A prominent Republican donor, Ambassador Johnson initially supported Jeb Bush for the Republican nomination in 2016, but he later backed Mr. Trump, introducing him to other figures in the party’s money circles. Enlisting Mr. Johnson as an emissary on behalf of his golf course was another way the president was looking for help furthering his financial interests.
Beyond the legal and ethical red flags, asking for such a favor from his host country would put Mr. Johnson in an untenable position as the emissary of the United States.
“It is diplomatic malpractice because once you do that, you put yourself in a compromised position,” said Norman L. Eisen, who served as President Barack Obama’s special counsel for ethics and later as his ambassador to the Czech Republic. “They can always say, ‘Remember that time when you made that suggestion.’ No experienced diplomat would do that.”
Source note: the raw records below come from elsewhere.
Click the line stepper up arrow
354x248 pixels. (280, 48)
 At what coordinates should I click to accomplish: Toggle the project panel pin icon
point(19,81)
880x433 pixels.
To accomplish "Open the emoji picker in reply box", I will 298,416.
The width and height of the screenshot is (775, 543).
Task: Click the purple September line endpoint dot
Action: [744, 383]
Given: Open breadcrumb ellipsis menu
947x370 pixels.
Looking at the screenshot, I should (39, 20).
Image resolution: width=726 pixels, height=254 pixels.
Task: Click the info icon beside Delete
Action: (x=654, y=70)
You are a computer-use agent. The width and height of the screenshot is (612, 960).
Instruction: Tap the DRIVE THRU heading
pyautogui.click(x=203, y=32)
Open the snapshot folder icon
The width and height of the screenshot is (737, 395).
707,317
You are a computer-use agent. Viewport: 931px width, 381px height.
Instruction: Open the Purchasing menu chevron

For Mr. Johnson, 73, London was a reward fit for the billionaire heir to the Johnson & Johnson pharmaceutical fortune. Formally known as the Court of St. James’s, the assignment is the plum of the diplomatic corps — one that comes with a palatial residence, Winfield House, and entree to the highest levels of British society.
Like many political appointees, Mr. Johnson had no diplomatic experience before arriving in London. Affable and well connected, he is known mainly for the nickname Woody and his ownership of the New York Jets, a perennially struggling N.F.L. franchise. His transition to leading a large embassy was bumpy.
Mr. Johnson’s throwback style has been criticized as offensive. There have been complaints that he complimented the appearances of female employees during staff meetings, and after interviewing a candidate to replace Mr. Lukens as deputy chief of mission, he asked a colleague whether she was Jewish.